PreviousSegmentation Micro Focus Extensions for Double-Byte Character SupportNext"

Chapter 4: Double-Byte Character Set Support

Many of the world's languages use sets of characters that run into the thousands. Most computers use 8-bit bytes, and assign a different 8-bit code to represent each character; this scheme can represent no more than 256 different characters.

Ideally a COBOL programmer should not need to be aware of the internal code used to represent characters. However, in practice some features of the internal code can affect the source programmer, and this limitation to 256 different characters is one of the most restricting of these.

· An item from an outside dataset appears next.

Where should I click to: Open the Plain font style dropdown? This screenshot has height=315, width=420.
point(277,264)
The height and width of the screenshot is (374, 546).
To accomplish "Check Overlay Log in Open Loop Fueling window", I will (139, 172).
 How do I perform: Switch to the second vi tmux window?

For this reason the Double-Byte Character Set (DBCS) is provided. In this scheme each character is represented by a 16-bit code, each character occupying a pair of adjacent bytes. This scheme can represent thousands of different characters.

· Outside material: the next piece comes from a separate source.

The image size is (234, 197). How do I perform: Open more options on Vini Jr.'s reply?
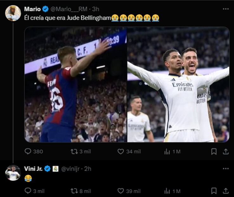tap(225, 169)
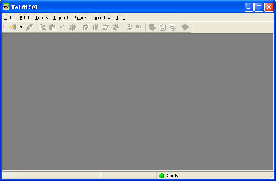Open the File menu
This screenshot has height=181, width=276.
click(9, 18)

The assignment of DBCS character codes to characters varies from country to country.

The 8-bit code used by your COBOL system is the American Standard Code for Information Interchange (ASCII). In this chapter this will be referred to as the Single-Byte Character Set (SBCS).

Double-Byte Character set support is sensitive to the DBCS Compiler directive.

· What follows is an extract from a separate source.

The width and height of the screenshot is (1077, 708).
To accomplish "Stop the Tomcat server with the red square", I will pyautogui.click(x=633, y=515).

See also the chapter Micro Focus Extensions for Double-Byte Character Support, primarily for Japanese language support.

4.1 DBCS Data

The DBCS Compiler directive makes your COBOL compiler recognize two data categories in which data is stored in DBCS. It does not prevent the use of other data categories; thus you can still use those data categories in which data is stored in SBCS.

Provided you have the necessary hardware support, DBCS data items used in input and output will be recognized and their data displayed and accepted correctly on such devices as screens, keyboard, printers, et cetera.

4.2 Roman Script in DBCS

The character set that can be represented by SBCS is based on the Roman alphabet plus some other characters. In some countries the DBCS character codes also include codes for many of these characters.

On some hardware the character displayed is visibly different according to whether the character is stored in SBCS or DBCS; for example on some screens the DBCS code for a letter causes it to be printed larger than does its SBCS code.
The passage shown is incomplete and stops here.